Does market sentiment predict stock price direction?
An end-to-end NLP + ML pipeline using live Yahoo Finance data — no API keys required.
90-day candlestick chart with live sentiment overlay, KPI metrics, and bullish/bearish signal
Sentiment score distribution, daily post volume trends, and multi-stock sentiment comparison across AAPL, AMZN, GME, UBER, NFLX
Next-day directional prediction with probability scores, walk-forward CV leaderboard (Accuracy, Precision, Recall, F1, ROC-AUC), and confusion matrix
Pearson correlation across 0–7 day lags, OLS scatter plot, and key findings panel — identifies exactly when sentiment spikes reach the market
SentimentEdge answers a real financial question: can news sentiment and analyst signals predict whether a stock will go up or down tomorrow?
- Collects live news headlines, analyst upgrades/downgrades, and trading volume from Yahoo Finance
- Scores each item using VADER NLP sentiment analysis with volume-weighted aggregation
- Engineers 40+ features including RSI, MACD, Bollinger Bands, ATR, OBV, and sentiment-price interaction terms
- Trains three ML classifiers evaluated with walk-forward (TimeSeriesSplit) cross-validation — no data leakage
- Visualises everything across 5 interactive dashboard tabs
# 1. Clone the repo
git clone https://github.com/prithvinairr/sentimentedge.git
cd sentimentedge
# 2. Install dependencies
pip install -r requirements.txt
# 3. Run the dashboard
streamlit run app.py
# 4. Select a company in the sidebar → click RUN ANALYSISNo API keys needed.
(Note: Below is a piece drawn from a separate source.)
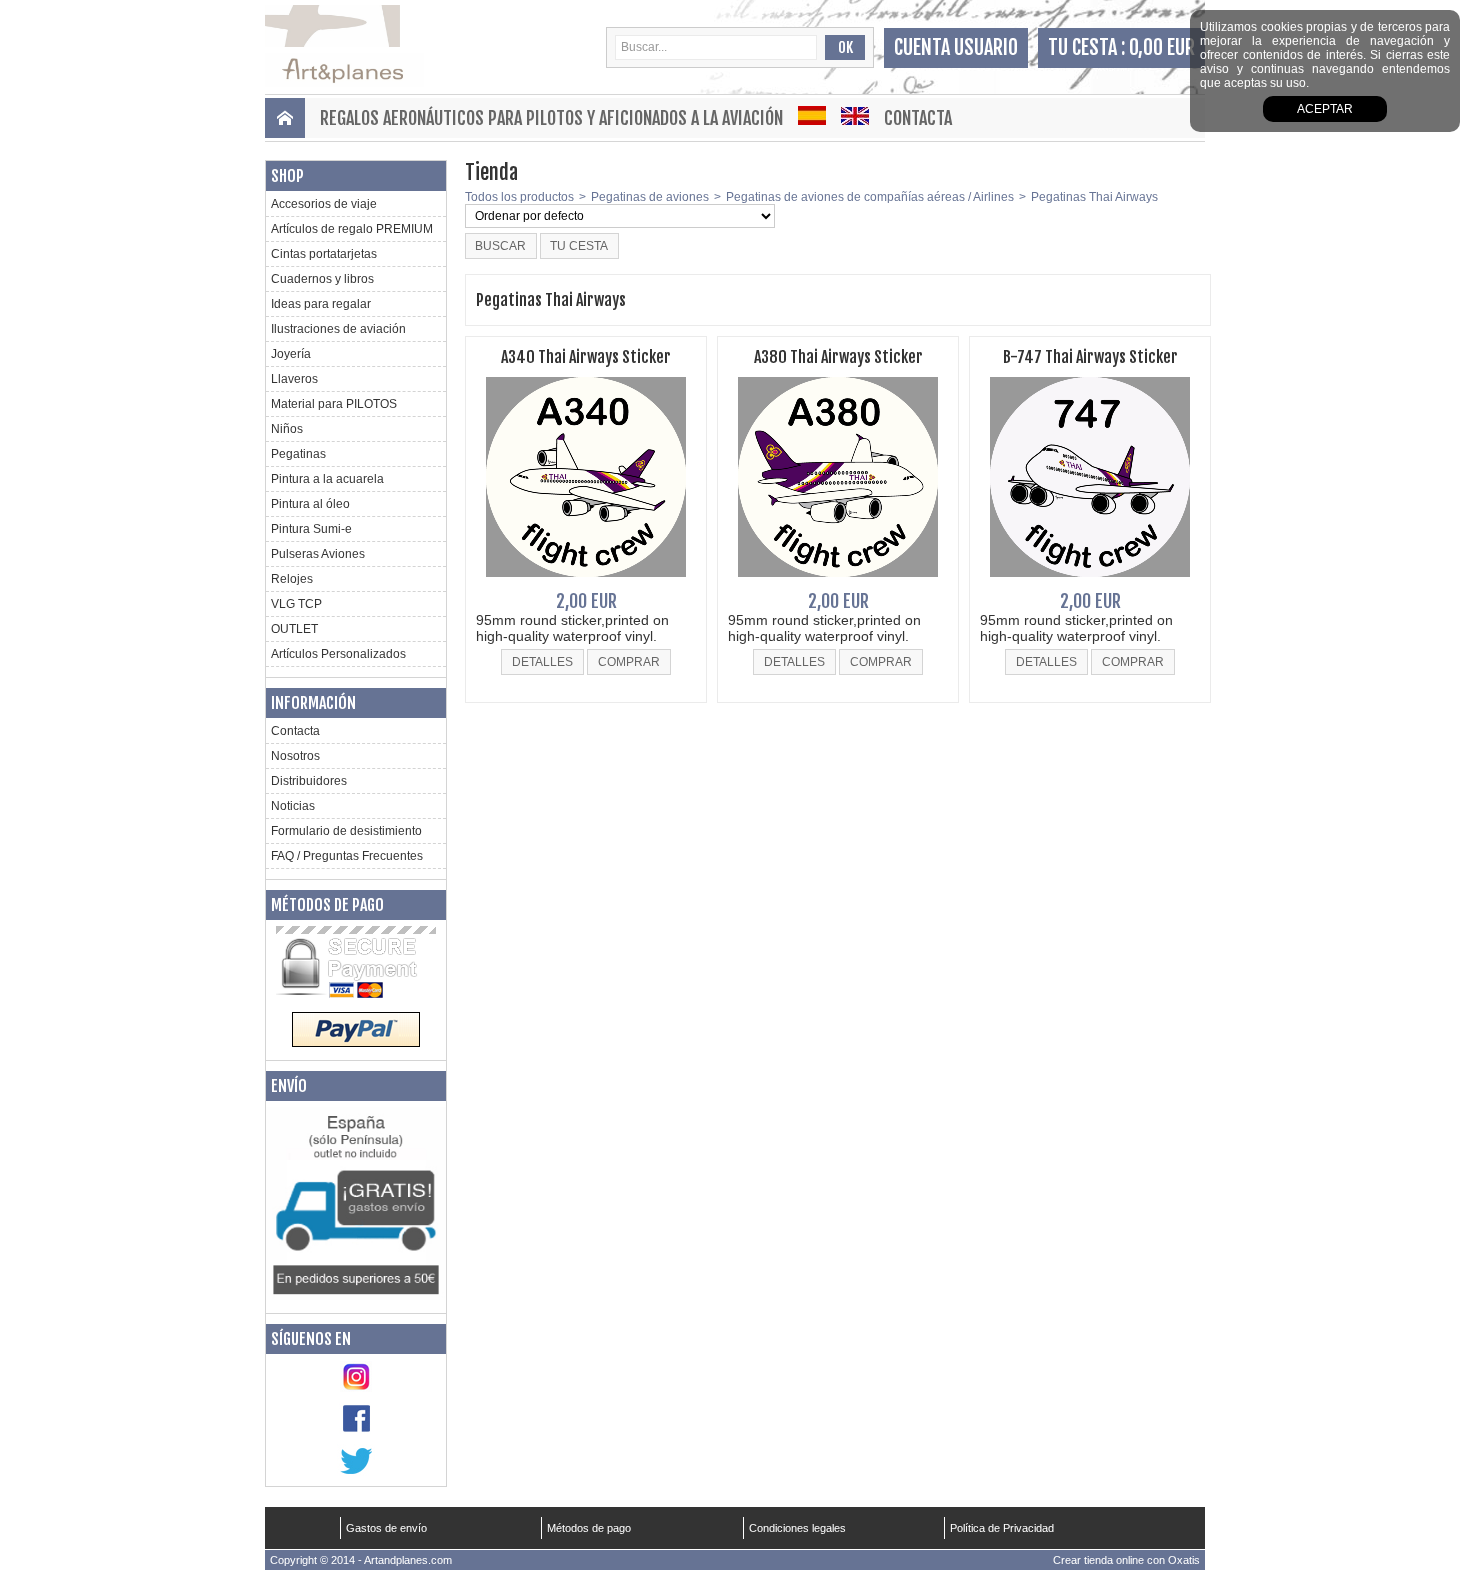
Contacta (918, 118)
All data pulled live from Yahoo Finance.
| Tab | What It Shows |
|---|---|
| Overview | Candlestick price chart with sentiment overlay, rolling correlation, KPI metrics |
| Heatmap | Sentiment score distribution, daily post volume, cross-company comparison |
| ML Predictor | Next-day signal, probability scores, model leaderboard, confusion matrix, feature importance |
| Correlation | Lag analysis (0–7 days), Pearson r, OLS scatter with trendline |
| Data Explorer | Raw tables for all collected data, CSV export |
| Model | CV Accuracy | Precision | Recall | F1 | ROC-AUC |
|---|---|---|---|---|---|
| Logistic Regression | 58.4% | 61.5% | 54.6% | 54.7% | 0.640 |
| Random Forest | 55.3% | 60.7% | 60.5% | 56.3% | 0.578 |
| Gradient Boosting | 55.8% | 58.4% | 53.1% | 53.4% | 0.568 |
Baseline (random guessing) = 50%. All models trained with 5-fold TimeSeriesSplit — trains strictly on past data, tests on future. Zero data leakage.
| Category | Features |
|---|---|
| Sentiment | Lags 1–5d, 3/7/14-day MA, trend, acceleration |
| Technical | RSI(7,14), MACD, Bollinger Bands %, ATR, OBV |
| Price | MA crossovers, momentum, volatility |
| Interactions | Sentiment × RSI, Sentiment × MACD, Sentiment × Volume |
Yahoo Finance (yfinance)
│
├── OHLCV Prices ──────────────────────────────┐
│ │
├── News Headlines ──→ VADER Sentiment ────────┤
│ │
└── Analyst Ratings ──→ Sentiment Score ───────┤
│
SQLite Database (5 tables)
│
Feature Engineering (40+ features)
│
ML Training (TimeSeriesSplit CV)
│
Streamlit Dashboard (5 tabs)
sentimentedge/
├── app.py # Streamlit dashboard entry point
├── pipeline.py # Data pipeline orchestrator
├── database.py # SQLAlchemy schema (5 tables)
├── requirements.txt
├── assets/ # Screenshots for README
├── utils/
│ ├── yfinance_scraper.py # Live news & analyst data collection
│ ├── stock_fetcher.py # OHLCV price downloader
│ └── sentiment_aggregator.py # Daily score aggregation
└── models/
└── predictor.py # Feature engineering + ML training
- Sentiment shows peak correlation at Lag 0 (Pearson r = +0.362 for AAPL) — the market reacts same-day to sentiment spikes
- Positive sentiment → price rises direction confirmed across multiple tickers
- ML models consistently outperform the 50% random baseline across all 5 CV folds
- Cross-company sentiment comparison reveals sector-level sentiment clustering
MIT — free to use, fork, and extend.